I indicated above that mirror neurons will probably become central to 21st century theories of teaching and learning, so if they intrigue you, read as much as you can about them to begin your studies. The list of Resources below will get you started with non-technical materials, and then you should also get into the related primary research reports.
Although earlier researchers such as Jean Piaget and B.F. Skinner had no awareness of our brain’s mirror neuron system, they explored them functionally, and so you might begin by reading what they did and learned.
Jean Piaget carefully observed the behavior of his and other children while they carried out specific tasks, and he then asked them questions about why they did what they did. He thus tried to infer children’s thought processes through their introspective comments.
B. F. Skinner carefully observed the externally rewarded behavior of animal and human research subjects. He thus tried to shape the behavior of his subjects, and so determine how behavior develops.
You can do what Piaget, Skinner, and others did, replicating their studies within the context of our emerging understanding of the underlying neurobiology of the development and mastery of skilled movements. Read their own reports about investigations they did that relate to your interests. Also read the commentaries of their interpreters. This will give you a sense of how they carried out productive research in an era in which neuroimaging technology wasn’t even on the horizon (just as it isn’t yet available to you).
Observe children while they are learning a simple new task that is not typically learned through verbal directions, but rather mostly through observing and mimicking the behavior of someone else. Examples include learning how to tie shoes, ride a bike, or handle food utensils. Today’s relatively inexpensive computerized cameras provide exceptional opportunities to informally record and compare the behaviors of easily accessible subjects (such as your own children). This experience will help you to develop the skills you will need to master to carry out graduate level research.

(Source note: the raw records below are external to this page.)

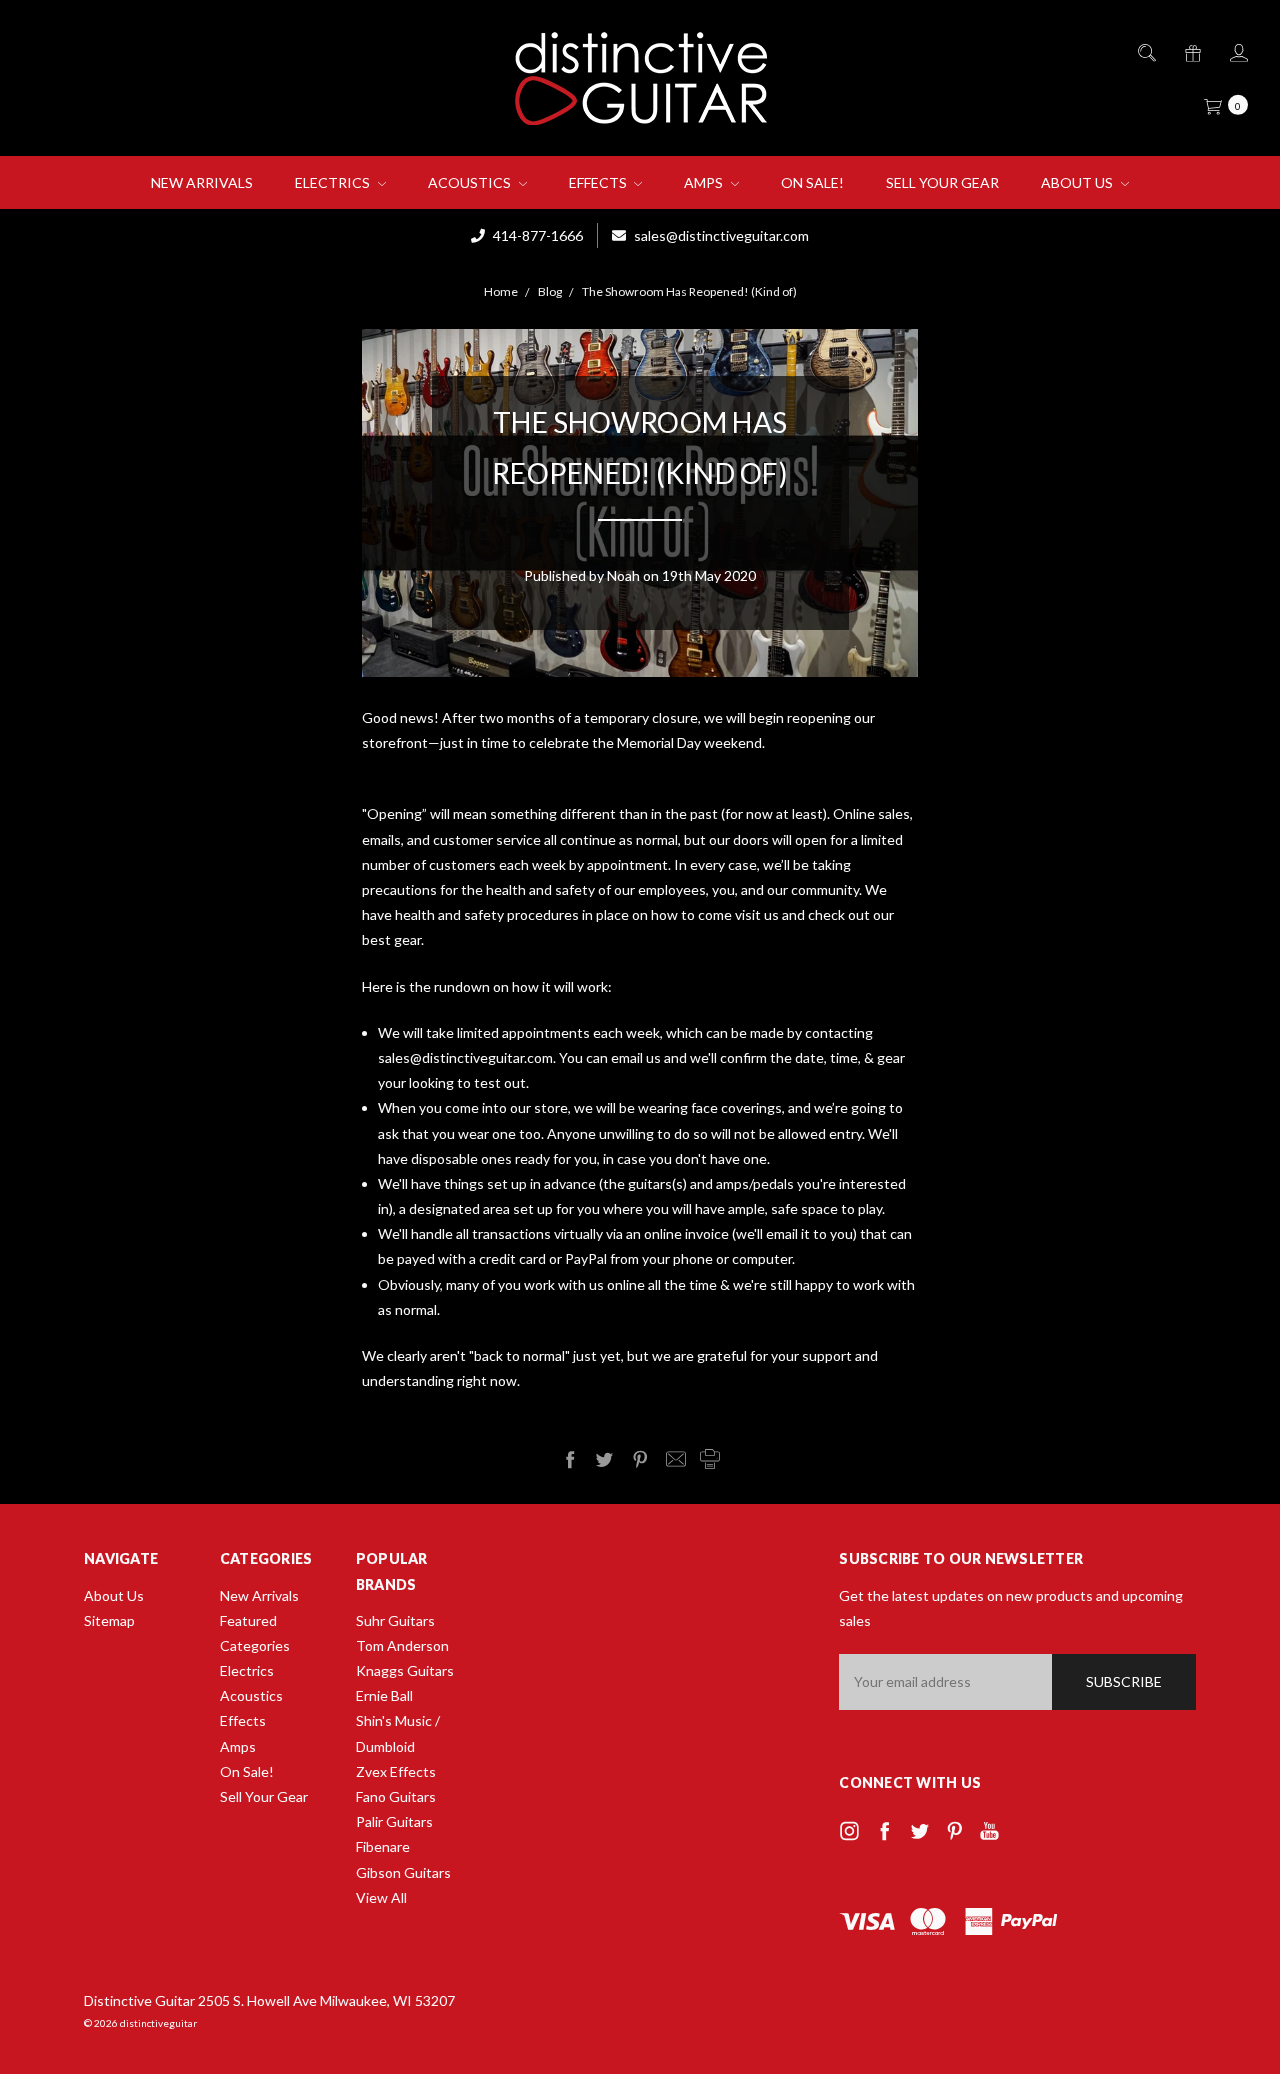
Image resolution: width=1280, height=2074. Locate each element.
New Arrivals (202, 182)
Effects (599, 182)
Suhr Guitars (395, 1620)
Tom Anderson (402, 1645)
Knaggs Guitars (405, 1670)
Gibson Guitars (403, 1872)
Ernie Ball (384, 1695)
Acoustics (471, 182)
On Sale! (812, 182)
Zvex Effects (396, 1771)
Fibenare (383, 1846)
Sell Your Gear (942, 182)
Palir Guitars (394, 1821)
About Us (1078, 182)
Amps (705, 182)
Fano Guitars (396, 1796)
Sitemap (109, 1620)
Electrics (334, 182)
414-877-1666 (536, 235)
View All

The reality is that effective research techniques are functionally similar, whether the observation of a subject’s behavior is simple and direct, or complex and high-tech. The key research tasks are to ask the correct questions, to accurately observe the resultant behavior, and to draw credible inferences from the observation.
If you teach yourself how to do that with simple replicated Piagetian and/or Skinnerian behavioral studies, you’ll be ready to make the next step when neuroimaging becomes a possibility in your research — allowing you to observe the internal neuronal activity that sparks the external behaviors you initially studied.
Piaget, Skinner, and other early researchers didn’t solve all the questions that underlie our mastery of culturally important behaviors. Identify an unanswered question, and solve it for your graduate research project. Or replicate an earlier study within the context of what we now know about the mastery and regulation of behavior.
This is the most exciting time in the history of educational research. Prepare yourself now to be part of a future that transforms your profession.